Right now in the US there are 15 electric vehicles (EV) on the road for every one public charging station. Each vehicle can take between 4-12 hours to charge fully with Level-2 AC chargers. DC fast charging can achieve the same feat in around 40 minutes to an hour, however there are less than 2,000 DC fast charging stations nationwide. With over 400,000 EVs on the road, the numbers simply don’t add up, and it’s only going to get worse from here.

Over the next four years, 20 million EVs are going to be on the road worldwide and roughly one-fifth of them are expected to be in the US. While the ramp-up of affordable electric cars is already happening, a reliable DC fast charge network has a long way to go. AC public chargers are in more abundance, however with long charge times they make little sense outside of workplace and in-home charging: basically anywhere the car will sit for more than four hours.

Although many fast chargers are planned over the next four years, it’s not so simple to build them. DC fast chargers require 100 amps/charger, getting access to anything more than 400 amps requires a minimum investment of around $500,000 that just for the power alone and if it’s coming from a nearby source. Adding the already expensive chargers on top of that makes each station a massive monetary and infrastructural multi-million dollar hardship. Furthermore, putting these kinds of stations into cities creates a large strain on the city grid, pushing a system that simply cannot handle its inclusion past the breaking point.

AC chargers, while much slower, can be installed at a much lower cost and are a far easier solution to install in cities.
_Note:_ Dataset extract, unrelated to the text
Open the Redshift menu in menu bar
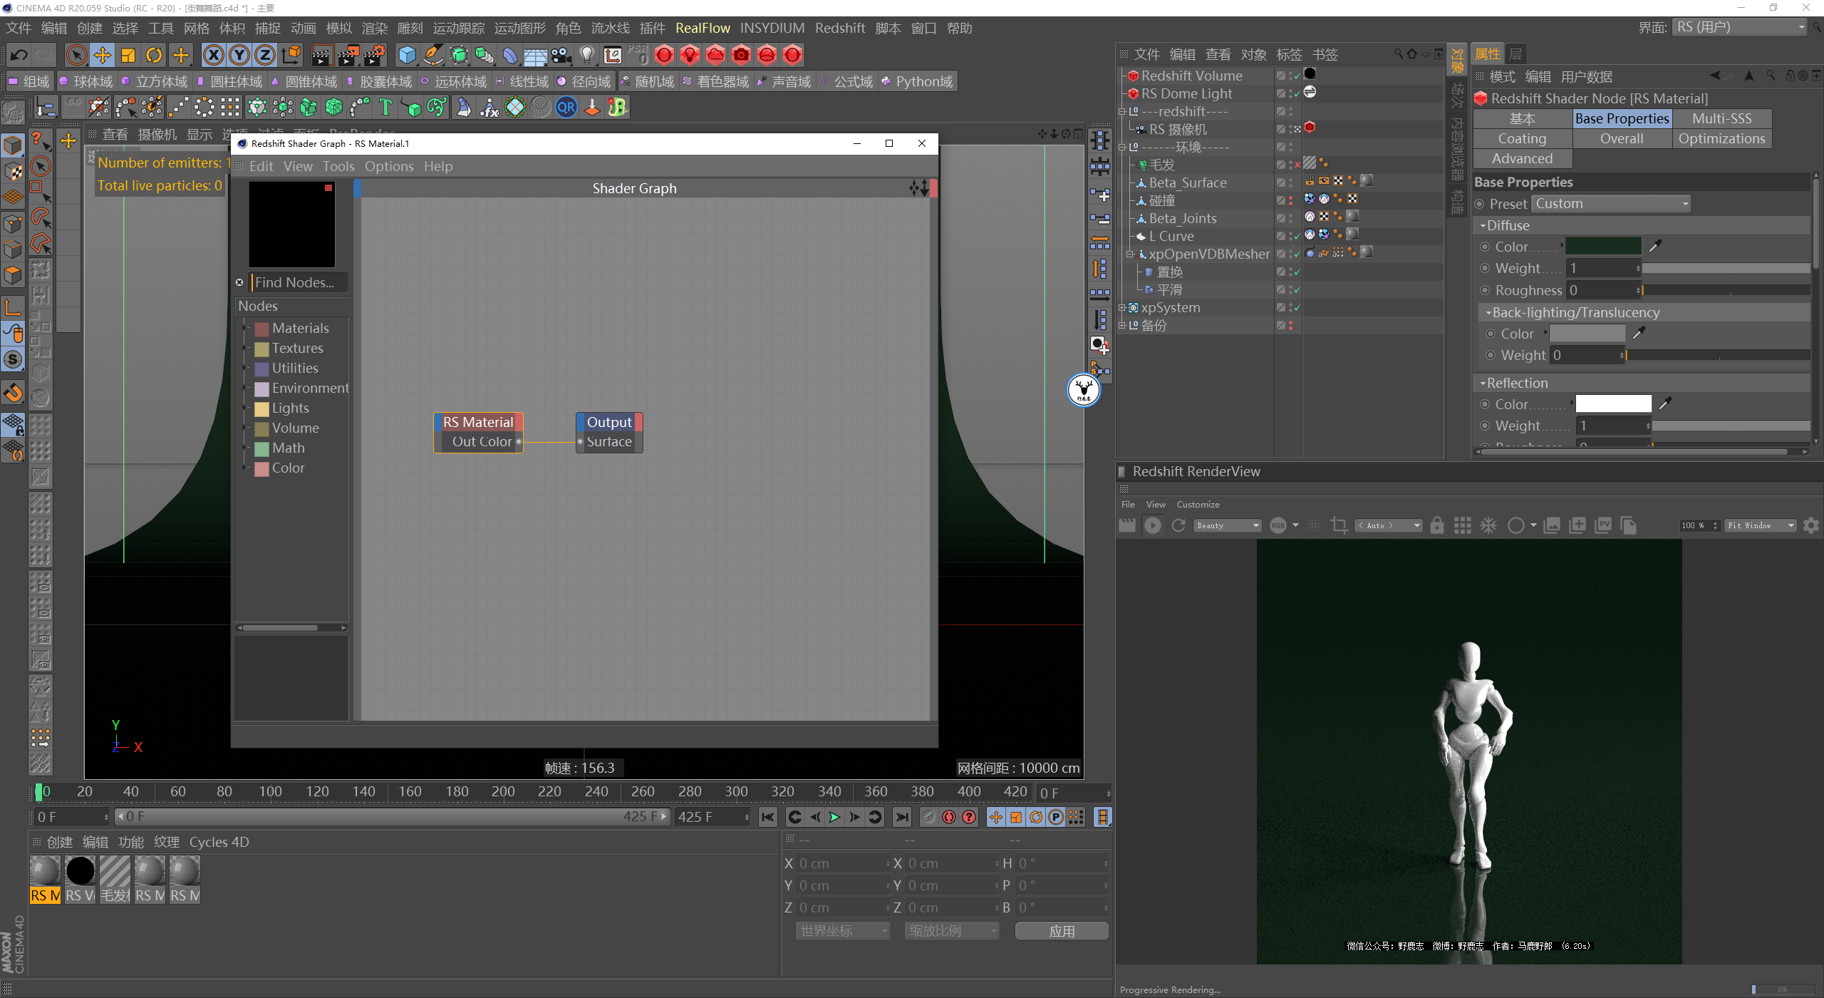[x=839, y=28]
The problem once again becomes cost and access to power as older buildings, most of which were built before 2007, simply didn’t account for the additional power that chargers require. Adding these in effectively taps out the building power if any can be installed at all.

Compounding all of this are the power plants themselves. While we take it for granted every day, the power we use in our homes doesn’t come from nothing: it has to be produced and most of these plants are already working at or, in some cases, beyond their intended limit.

This is the problem facing EVs and their widespread adoption. It has nothing to do with lower gas prices (those will always go back up). Nothing to do with shortage of batteries or lack of EV supply. It simply boils down to the fact that most cities around the world are totally unprepared for such a large additional power need. That’s why it’s imperative we effectively maximize our current infrastructure while we build out for the future.

Smart systems like SmartPower that allow chargers to communicate to increase efficiency are imperative for the long-term survival of electric cars and our city grids. We can, and most likely will have to, build new more productive power plants and continue to increase the efficiency of our everyday products. However, those changes will take a decade to fully realize and chargers are needed now. Increasing the intelligence behind them allows for more to be built with less power than initially needed. Meaning we can install 10 times the number of stations off of the same power source as a traditional “dumb” charger.

Doing this isn’t as simply as splitting the power: SmartPower intelligently allocates power based on need and will learn over time increasing its efficiency even further.